Aider Polyglot
Can the model write and patch code across six different programming languages?
Top models
| # | Model | Provider | Score | Date |
|---|---|---|---|---|
| 1 | GPT-5 (high) reasoning | OpenAI | 88% | 2025-08-23 |
| 2 | GPT-5 (medium) reasoning | OpenAI | 86.7% | 2025-08-25 |
| 3 | o3-pro (high) reasoning | OpenAI | 84.9% | 2025-06-28 |
| 4 | Gemini 2.5 Pro (32k think) reasoning | 83.1% | 2025-06-06 | |
| 5 | GPT-5 (low) reasoning | OpenAI | 81.3% | 2025-08-25 |
| 6 | o3 (high) reasoning | OpenAI | 81.3% | 2025-06-25 |
| 7 | Grok-4 (high) reasoning | xAI | 79.6% | 2025-07-11 |
| 8 | Gemini 2.5 Pro (default think) reasoning | 79.1% | 2025-06-06 |
What does it measure?
Aider Polyglot tests a model on 225 hard Exercism tasks spread across six languages: C++, Go, Java, JavaScript, Python and Rust. The 225 were chosen specifically because three or fewer earlier models could solve them, meant as a demanding bar.

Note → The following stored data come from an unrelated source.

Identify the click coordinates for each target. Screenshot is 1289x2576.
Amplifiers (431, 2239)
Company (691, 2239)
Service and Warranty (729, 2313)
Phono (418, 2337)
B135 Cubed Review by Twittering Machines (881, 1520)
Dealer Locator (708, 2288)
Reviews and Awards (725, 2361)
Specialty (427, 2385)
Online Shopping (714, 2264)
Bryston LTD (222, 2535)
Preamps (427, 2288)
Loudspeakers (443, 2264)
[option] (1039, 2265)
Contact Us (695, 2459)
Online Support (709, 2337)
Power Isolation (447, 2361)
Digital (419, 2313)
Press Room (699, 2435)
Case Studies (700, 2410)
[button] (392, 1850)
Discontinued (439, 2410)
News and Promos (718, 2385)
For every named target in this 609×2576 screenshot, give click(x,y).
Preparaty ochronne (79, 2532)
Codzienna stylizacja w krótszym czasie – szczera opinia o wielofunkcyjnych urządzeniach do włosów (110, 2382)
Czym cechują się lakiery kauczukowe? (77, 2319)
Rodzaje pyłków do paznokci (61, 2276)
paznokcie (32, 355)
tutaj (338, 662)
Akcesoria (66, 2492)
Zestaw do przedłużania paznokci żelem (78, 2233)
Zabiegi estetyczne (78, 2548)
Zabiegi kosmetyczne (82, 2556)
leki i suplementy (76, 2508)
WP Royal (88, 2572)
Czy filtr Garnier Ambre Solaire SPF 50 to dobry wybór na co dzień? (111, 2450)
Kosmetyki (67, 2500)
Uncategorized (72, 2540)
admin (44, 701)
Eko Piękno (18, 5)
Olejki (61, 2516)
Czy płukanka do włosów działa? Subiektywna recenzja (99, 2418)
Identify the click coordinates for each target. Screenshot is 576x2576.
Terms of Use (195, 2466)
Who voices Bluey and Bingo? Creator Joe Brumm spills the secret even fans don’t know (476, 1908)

The benchmark has two parts: writing and patching. If the model gives a wrong solution, it gets the test errors back and may make a second attempt via a diff. So it also tests self-correction on code.
How to read the score
The score is the percentage of tasks that pass (pass@1 or pass after one correction).
- Random guessing: not meaningful.
- Human baseline: no formal measurement, but these 225 are specifically "hard for models".
- Current top: ~88%. Average across 22 evaluated models: ~58%.
Example task
Example task:
Rust: build a reactive system with compute cells and input cells (like spreadsheet formulas). Compute cells recompute automatically when their input cells change. Observers can subscribe to compute cells. Skeleton files and a
cargo testsuite are provided.The model gets the task, skeleton code and language-specific tests. It has to write a diff that makes the tests pass.
What to watch out for
- Prompt format matters. The edit format (whole file, unified diff, udiff) shifts the score by 5-10 points. Comparing models requires the same format.
- Only 225 tasks. Wide variance between runs, one task = 0.4 percentage points, so small score gaps are noise.
- The official leaderboard lags. Third-party tracking (Epoch AI, Artificial Analysis) can differ because Aider updates its own figures slowly.